Doch noch etwas muss hinzukommen zu dem Ortswechsel, wir müssen uns der Gegenwart Gottes in unserem Leben öffnen. Und hier liegt die größte Schwierigkeit. Wir haben aus Gott einen moralinsauren Richtergott gemacht, der sich von uns abwendet, wenn wir nicht den christlichen Normen entsprechen. Doch dieser Gott hat nichts mit dem barmherzigen Vater Jesu zu tun. Jesu Gott und Vater wendet sich nicht ab vom Menschen. Es ist unsere Illusion, die Illusion der Sünde, der wir aufsitzen, wenn wir glauben, Gott habe sich abgewandt, weil wir ihm den Rücken zukehren. Er ist für dich und mich da und sehnt sich nach unserer Hinwendung zu ihm, unserem Aufmerken.
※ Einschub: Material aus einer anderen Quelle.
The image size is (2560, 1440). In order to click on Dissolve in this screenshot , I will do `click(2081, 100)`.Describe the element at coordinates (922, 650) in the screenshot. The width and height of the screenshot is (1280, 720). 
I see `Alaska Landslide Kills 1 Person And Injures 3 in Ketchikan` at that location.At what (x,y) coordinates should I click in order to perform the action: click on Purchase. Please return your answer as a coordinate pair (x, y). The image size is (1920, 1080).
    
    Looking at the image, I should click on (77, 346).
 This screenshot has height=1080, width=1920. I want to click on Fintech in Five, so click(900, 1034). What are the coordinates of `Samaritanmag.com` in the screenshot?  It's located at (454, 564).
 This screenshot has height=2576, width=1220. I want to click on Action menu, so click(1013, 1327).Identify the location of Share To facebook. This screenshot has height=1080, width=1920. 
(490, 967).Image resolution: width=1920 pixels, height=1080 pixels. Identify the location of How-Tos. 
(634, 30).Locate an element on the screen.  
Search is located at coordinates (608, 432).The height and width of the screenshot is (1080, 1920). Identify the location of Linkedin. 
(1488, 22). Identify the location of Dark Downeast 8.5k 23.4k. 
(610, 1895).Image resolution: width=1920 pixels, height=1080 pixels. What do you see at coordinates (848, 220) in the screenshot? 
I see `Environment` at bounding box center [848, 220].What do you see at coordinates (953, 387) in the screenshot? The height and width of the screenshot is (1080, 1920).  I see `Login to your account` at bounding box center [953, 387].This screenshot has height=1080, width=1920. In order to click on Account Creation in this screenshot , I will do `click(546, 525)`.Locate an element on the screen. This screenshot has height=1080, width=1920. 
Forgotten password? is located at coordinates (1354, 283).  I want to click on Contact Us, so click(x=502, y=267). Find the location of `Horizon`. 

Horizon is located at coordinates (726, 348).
Es ist uninteressant in welchem Schlamassel du steckst, auf welche Abwege du geraten bist, Gott ist treu und sehnt sich nach dir.
So kann uns Jesus in seiner Feldrede zurufen: "Selig seid ihr Armen, ihr Hungernden, ihr Weinenden und ihr aus der Gemeinschaft ausgeschlossenen". Freut euch, verlasst euch auf Gott, vertraut ihm, er wird euer Leben wenden, er will, dass ihr das Leben in Fülle habt.
Sich der Gegenwart Gottes in unserem Leben öffnen, d.h. aber auch mein Leben vor Gott ins Wort bringen, heißt Gebet, heißt sich als Tochter oder Sohn in die Arme des Vaters, der Mutter zu bergen.
Beten - sicherlich das Vater unser, als Gebet Jesu für seine Jünger mit der Erinnerung, dass Glaube versöhnte Gemeinschaft braucht und schafft. Auch die Psalmen, die Gebetsrufe des wandernden Gottesvolkes und all die Hymnen, Lieder und Gebete aus der kirchlichen Tradition und Liturgie.
Beten - das sind auch die kleinen Stoßgebete, das immer wieder Aufmerken und Innehalten in der Hektik des Tages: das "Gott sei Dank", oder "Herr, hilf mir", das "Jesses Maria" oder der stille Seufzer mit Blick zum Himmel.
Beten - das kann aber auch zum tiefen Schweigen in der Gegenwart Gottes werden, wenn alle Bilder verlöschen, alle Worte verstummen und selbst die Gedanken Frieden finden.
Dann sind es nicht mehr unsere Wurzeln, die sich nach dem lebendigen Wasser ausstrecken, es ist das lebendige Wasser selbst, das in uns zur Quelle werden will.
Darum heißt es beim Propheten Jeremias: "Gesegnet der Mann, dessen Hoffnung der Herr ist, auch in einem trockenen Jahr ist er ohne Sorge, unablässig bringt er seine Früchte".